France : les mesures de contrôle, de fichage et de traçage de la population ont été annoncées pour l’après 11 mai.

France. Point sur les mesures de contrôle, de fichage et de traçage de la population annoncées pour l’après 11 mai.

Le gouvernement prévoit une prorogation jusqu’au 24 juillet de l’état d’urgence sanitaire instauré depuis le 22 mars. De nouvelles mesures sont annoncées concernant les mises en quarantaines, la “mise en quarantaine” devenant très proche d’une mesure de rétention administrative (avec intervention du JLD après 14 jours).

  • Quarantaine obligatoire pour les arrivants sur le territoire. Cette quarantaine, qui pourra durer trente jours concerne tout le monde, y compris les gens qui n’ont pas de symptômes. Pour ceux qui développeraient des symptômes, l’isolement sera obligatoire.
  • Isolement pour les personnes malades déjà sur le sol français, mais sans contrainte. –
  • isolement imposé pour les personnes testées positives, mais sans dispositions coercitives en cas de non-respect de cet isolement. Edouard Philippe avait expliqué le 28 avril : « Nous laisserons le choix à la personne testée positive de s’isoler chez elle, ce qui entraînera le confinement de tout le foyer pendant quatorze jours, ou bien de s’isoler dans un lieu mis à sa disposition, notamment dans des hôtels réquisitionnés. »
  • Lorsque ces mesures de quarantaine seront assorties d’une interdiction de sortie, le juge des libertés et des détentions pourrait être saisi ou se saisir lui-même à tout moment, et le sera systématiquement après quatorze jours de quarantaine.
  • Pas d’utilisation d’une application type STopCovid. Le traçage des contacts reposera sur les personnels autorisés à le faire par le gouvernement. « Ce qui nécessite le recours à la loi est de pouvoir permettre à des gens qui ne sont pas médecins d’accéder à ces informations, à titre exceptionnel, dans le cadre de la lutte que nous menons contre l’épidémie, a précisé M. Véran.”

Le ministre de la santé a distingué plusieurs types de « contact tracing » :

  • Le tracing de niveau 1, « exercé par les médecins, les professionnels de santé de premier recours en ville comme à l’hôpital, pour définir le premier cercle des cas, contacts potentiels de malades, ce qui a été fait d’ailleurs dans notre pays pendant le stade 1 ».
  • Le tracing de niveau 2, « organisé par l’Assurance-maladie.
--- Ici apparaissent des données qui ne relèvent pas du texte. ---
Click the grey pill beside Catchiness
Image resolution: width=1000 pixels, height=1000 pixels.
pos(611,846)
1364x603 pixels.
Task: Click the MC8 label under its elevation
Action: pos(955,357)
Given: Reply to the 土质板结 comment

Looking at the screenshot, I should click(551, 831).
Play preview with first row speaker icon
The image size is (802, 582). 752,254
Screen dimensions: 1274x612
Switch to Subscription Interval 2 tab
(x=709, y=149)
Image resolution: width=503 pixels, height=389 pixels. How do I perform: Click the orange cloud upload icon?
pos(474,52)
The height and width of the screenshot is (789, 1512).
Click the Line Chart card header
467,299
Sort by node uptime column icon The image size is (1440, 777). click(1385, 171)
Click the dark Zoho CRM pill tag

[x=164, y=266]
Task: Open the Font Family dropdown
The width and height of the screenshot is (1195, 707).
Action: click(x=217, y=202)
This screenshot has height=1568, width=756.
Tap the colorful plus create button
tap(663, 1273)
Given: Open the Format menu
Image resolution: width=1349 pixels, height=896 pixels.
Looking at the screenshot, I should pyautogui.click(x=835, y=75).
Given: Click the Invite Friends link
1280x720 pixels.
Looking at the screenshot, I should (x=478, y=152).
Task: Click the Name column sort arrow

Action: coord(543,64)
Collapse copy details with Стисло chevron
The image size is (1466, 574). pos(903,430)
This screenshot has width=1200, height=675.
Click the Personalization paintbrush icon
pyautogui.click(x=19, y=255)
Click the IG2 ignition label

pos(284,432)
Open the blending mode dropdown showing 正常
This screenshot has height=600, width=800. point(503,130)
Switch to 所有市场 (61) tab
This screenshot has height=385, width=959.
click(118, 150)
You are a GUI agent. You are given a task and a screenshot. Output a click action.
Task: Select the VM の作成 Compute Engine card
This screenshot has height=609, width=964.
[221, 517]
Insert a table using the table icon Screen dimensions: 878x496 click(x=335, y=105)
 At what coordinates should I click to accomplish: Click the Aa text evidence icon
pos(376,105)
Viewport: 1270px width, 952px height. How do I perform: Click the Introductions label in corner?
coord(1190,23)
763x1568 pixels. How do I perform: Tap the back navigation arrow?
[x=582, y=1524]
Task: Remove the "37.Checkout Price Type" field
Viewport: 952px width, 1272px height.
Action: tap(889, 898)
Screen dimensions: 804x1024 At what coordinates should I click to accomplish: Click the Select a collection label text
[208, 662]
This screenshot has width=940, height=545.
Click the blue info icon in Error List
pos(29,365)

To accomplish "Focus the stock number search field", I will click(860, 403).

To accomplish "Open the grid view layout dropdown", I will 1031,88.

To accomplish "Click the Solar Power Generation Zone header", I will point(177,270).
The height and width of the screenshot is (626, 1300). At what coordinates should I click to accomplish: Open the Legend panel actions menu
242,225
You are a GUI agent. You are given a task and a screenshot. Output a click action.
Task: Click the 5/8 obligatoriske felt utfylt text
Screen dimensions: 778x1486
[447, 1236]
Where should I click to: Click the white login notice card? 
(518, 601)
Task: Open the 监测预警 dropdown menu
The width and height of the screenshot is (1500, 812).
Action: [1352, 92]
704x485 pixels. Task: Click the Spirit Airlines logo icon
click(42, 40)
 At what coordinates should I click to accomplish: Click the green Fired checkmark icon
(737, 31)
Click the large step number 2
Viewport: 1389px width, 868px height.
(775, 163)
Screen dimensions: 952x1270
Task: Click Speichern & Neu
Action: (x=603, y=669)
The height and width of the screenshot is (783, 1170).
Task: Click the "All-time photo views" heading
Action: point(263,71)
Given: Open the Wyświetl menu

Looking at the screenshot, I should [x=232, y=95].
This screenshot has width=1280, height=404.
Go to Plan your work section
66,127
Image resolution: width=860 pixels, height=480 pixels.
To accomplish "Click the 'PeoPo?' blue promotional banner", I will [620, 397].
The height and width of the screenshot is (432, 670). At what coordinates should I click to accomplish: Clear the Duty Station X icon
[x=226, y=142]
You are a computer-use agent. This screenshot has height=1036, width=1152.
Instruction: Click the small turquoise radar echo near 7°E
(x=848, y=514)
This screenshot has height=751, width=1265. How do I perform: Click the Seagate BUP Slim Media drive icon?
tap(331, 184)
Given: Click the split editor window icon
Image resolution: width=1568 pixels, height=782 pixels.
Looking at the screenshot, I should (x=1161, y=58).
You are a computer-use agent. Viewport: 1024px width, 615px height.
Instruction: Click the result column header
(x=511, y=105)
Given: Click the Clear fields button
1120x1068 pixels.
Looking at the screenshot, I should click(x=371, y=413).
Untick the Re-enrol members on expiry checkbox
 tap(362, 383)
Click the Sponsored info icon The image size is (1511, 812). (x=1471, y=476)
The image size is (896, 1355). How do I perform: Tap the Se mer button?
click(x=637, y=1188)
Il vise à enrichir la liste des contacts potentiels au-delà de ce premier cercle, de vérifier qu’aucune personne potentiellement malade n’ait pu échapper aux premier tracing et donner des consignes aux intéressés ».
  • Le tracing de niveau 3, « organisé, comme c’est le cas depuis le début de l’épidémie, par les Agences régionales de santé. Il s’agit d’aller identifier des chaînes de contamination des chaînes de transmission, ce qu’on appelait à un moment donné les clusters ».
  • La surveillance locale et nationale, « organisée, comme c’est déjà le cas par Santé publique France et par la direction générale de la santé ».
  • Le ministre a confirmé qu’un nouveau fichier national sera créé pour recenser toutes les personnes testées positives au SARS-CoV-2 par les laboratoires de biologie médicale, le fichier Sidep. L’autre base de données s’appellera Contact Covid ; elle sera inspirée du site de l’Assurance-maladie et « permettra notamment d’avoir les coordonnées des personnes à contacter ».

Les “brigades” du dispositif Covisan devraient être développées et mobilisées pour tracer les personnes contacts des infectés et les faire rentrer dans ce dispositif.

Pour ce qui est de la levée du confinement, elle va avec le fait d’étendre les pouvoirs de verbalisation à plusieurs catégories d’agents qui pourront, dès le 11 mai, « constater le non-respect des règles de l’urgence sanitaire et le sanctionner » : les adjoints de sécurité, les gendarmes adjoints volontaires, les réservistes de la police et de la gendarmerie nationale, les agents de sécurité assermentés dans les transports, les agents des services de l’autorité de la concurrence pour les commerces.